La pregunta clave

Publicado en: El Periódico de Catalunya (27.07.2012)(blog ‘Born in the USA‘) (versión pdf)

Las elecciones presidenciales del próximo mes de noviembre tienen un desenlace incierto. El resultado de las encuestas sobre la intención de voto oscila para ambos candidatos entre el 44% y el 47%. Estos comicios marcarán, también, un hito importante en la manera de hacer campaña: uso de la videopolítica, influencia de las súper-PAC y, sobre todo, la avalancha de anuncios negativos que ambos candidatos han realizado hasta hoy, con las consiguientes exorbitantes cantidades de dinero que han invertido para asegurar su difusión. El gasto de Obama en anuncios políticos supera el de Romney en un margen de cuatro a uno.

La responsabilidad de Romney en la gestión empresarial de Bain Capital, que se presenta como una muestra de la ética y la capacidad del aspirante republicano, es parte de esta estrategia, incluso cruzando la débil línea que separa las campañas negativas de las sucias. Aunque quien ha encabezado el hostigamiento más severo ha sido Barack Obama, que ha construido una estrategia política que ha conseguido desviar la atención de la economía y de los decepcionantes informes sobre el desempleo.

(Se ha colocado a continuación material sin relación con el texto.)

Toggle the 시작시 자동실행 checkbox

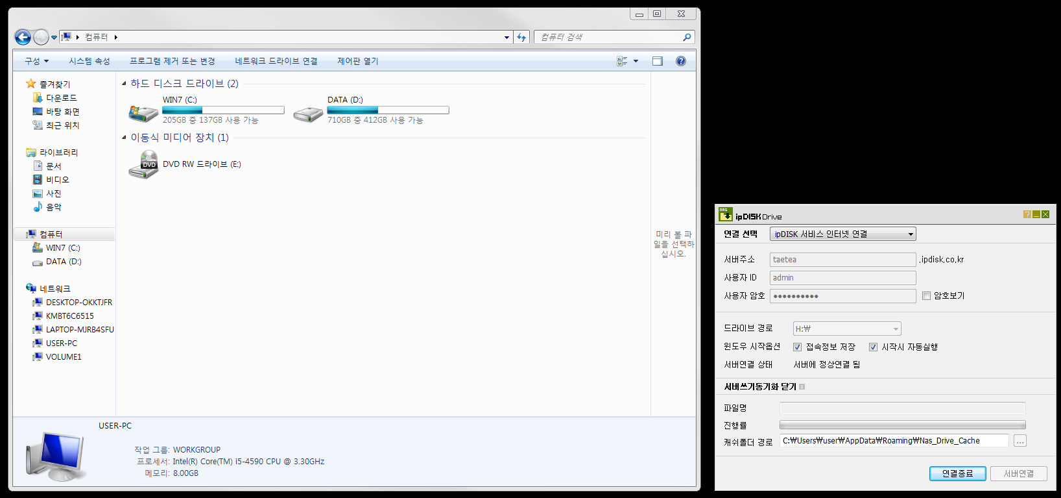(874, 347)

Los demócratas han logrado controlar el mensaje de campaña de Romney, poniéndole constantemente a la defensiva. Han puesto el foco en torno a su patrimonio personal, sus negocios fuera de los Estados Unidos, su declaración de impuestos y sus cuentas bancarias en el exterior. Han utilizado hábilmente su negativa constante a mostrar su declaración de impuestos para generar dudas: ¿qué estará ocultando Mitt Romney? ¿qué tiene que esconder?

Según un artículo de Associated Press, para poder calcular la riqueza de Romney, se deben sumar los patrimonios de los últimos ocho presidentes estadounidenses, desde Richard Nixon a Barack Obama, y multiplicar el resultado por dos para obtener una idea aproximada. Según el propio Romney, su patrimonio está entre los 190 y los 250 millones de dólares, lo que le hace 50 veces más rico que Obama.

La campaña está girando de las competencias profesionales y políticas a las competencias morales. Obama, con su ofensiva negativa, busca diferenciarse de su contrincante en la ética personal y pública (aunque, para ello, deje el campo minado de agresividad y hostilidad). Nada que ver con el “buenismo” de hace cuatro años.

El actual presidente quiere presentar a Romney como un empresario despiadado en lo social y ambicioso en el lucro personal, sin importarle sobrepasar los límites legales o éticos. Y lograr que se le juzgue como tal para evaluar sus capacidades políticas. Por su lado, Romney presenta a Obama como un mal político, que tiene al país en la cota más alta de desempleo de los últimos años.

Existe pues una batalla, casi previa a la elección, por situar en la opinión pública la pregunta clave: ¿quién quiere usted que gobierne Estados Unidos: un presidente (aunque haya fracasado) o un empresario (aunque haya cometido errores)? Quien gane en el planteamiento de la pregunta, ganará la respuesta. Este es el desafío.